▶ _Problem requirements_:
Would you copy only the lines below, from the one containing "Image resolution: width=493" through the very last one, leaving the pictures out?

[Collected data]
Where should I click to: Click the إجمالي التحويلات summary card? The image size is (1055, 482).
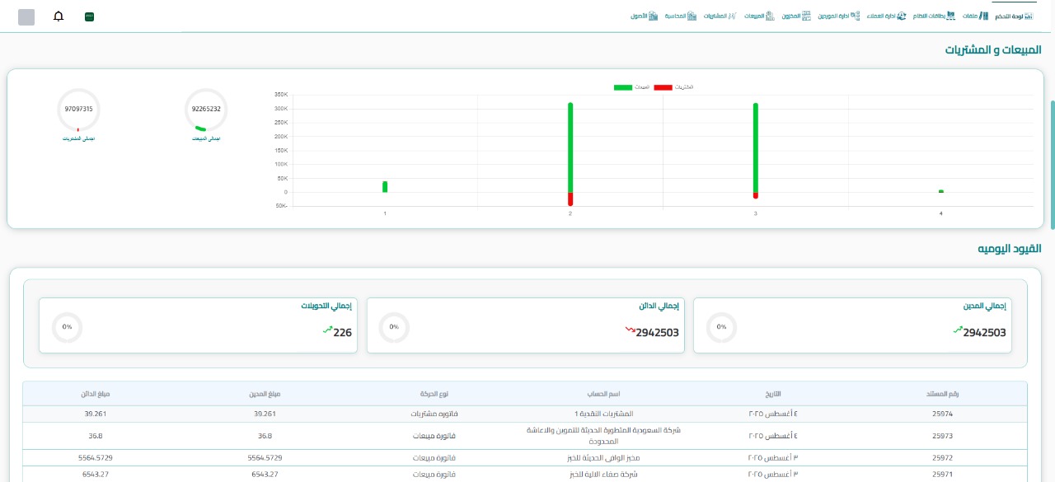[x=198, y=325]
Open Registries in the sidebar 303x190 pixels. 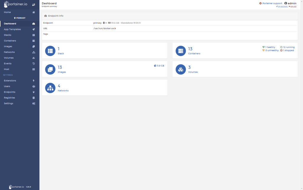pyautogui.click(x=9, y=98)
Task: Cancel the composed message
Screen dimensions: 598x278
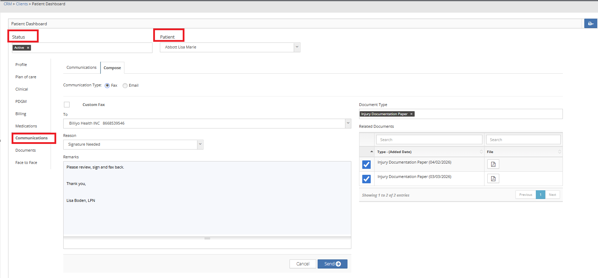Action: 303,264
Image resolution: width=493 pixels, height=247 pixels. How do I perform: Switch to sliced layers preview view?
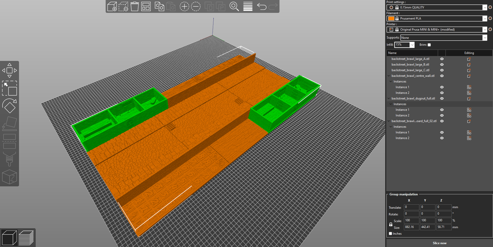[26, 237]
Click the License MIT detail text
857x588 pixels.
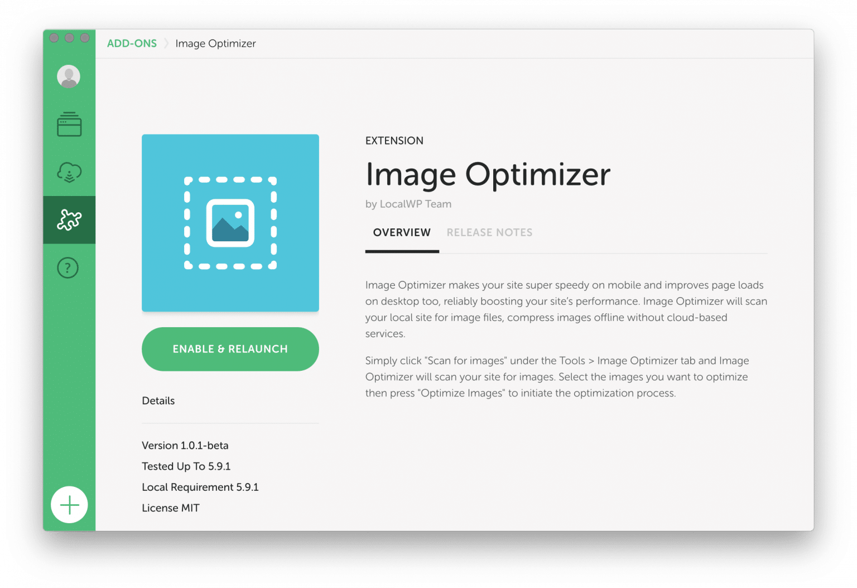pos(170,508)
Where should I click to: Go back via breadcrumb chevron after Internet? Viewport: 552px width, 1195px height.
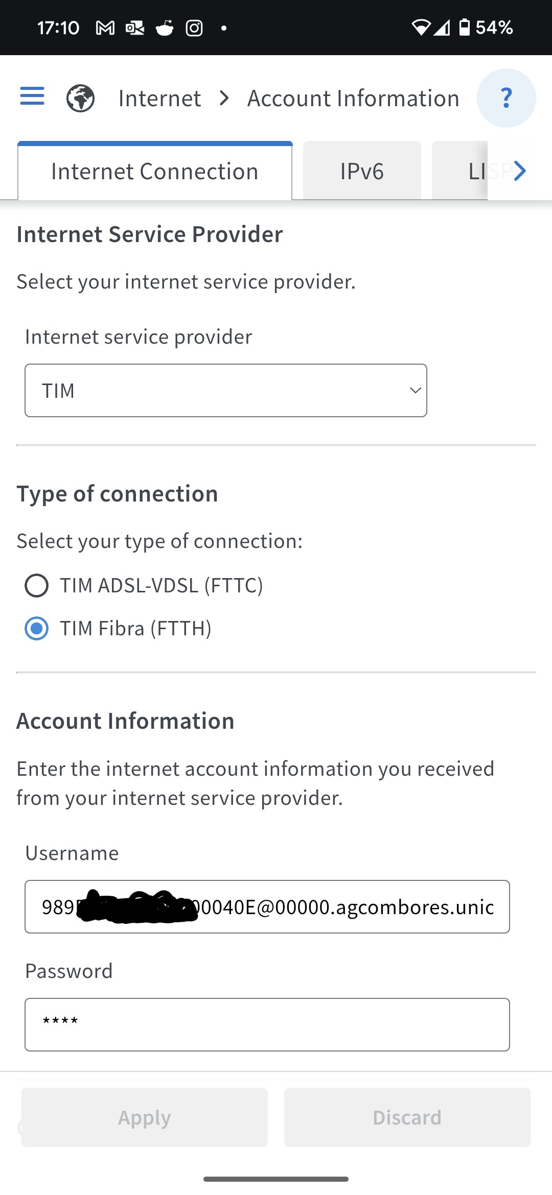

▶ _Answer to the exercise_:
Image resolution: width=493 pixels, height=247 pixels. How do I perform: Switch to sliced layers preview view?
[26, 237]
Click the License MIT detail text
857x588 pixels.
pos(170,508)
Where should I click to: Go back via breadcrumb chevron after Internet? Viewport: 552px width, 1195px height.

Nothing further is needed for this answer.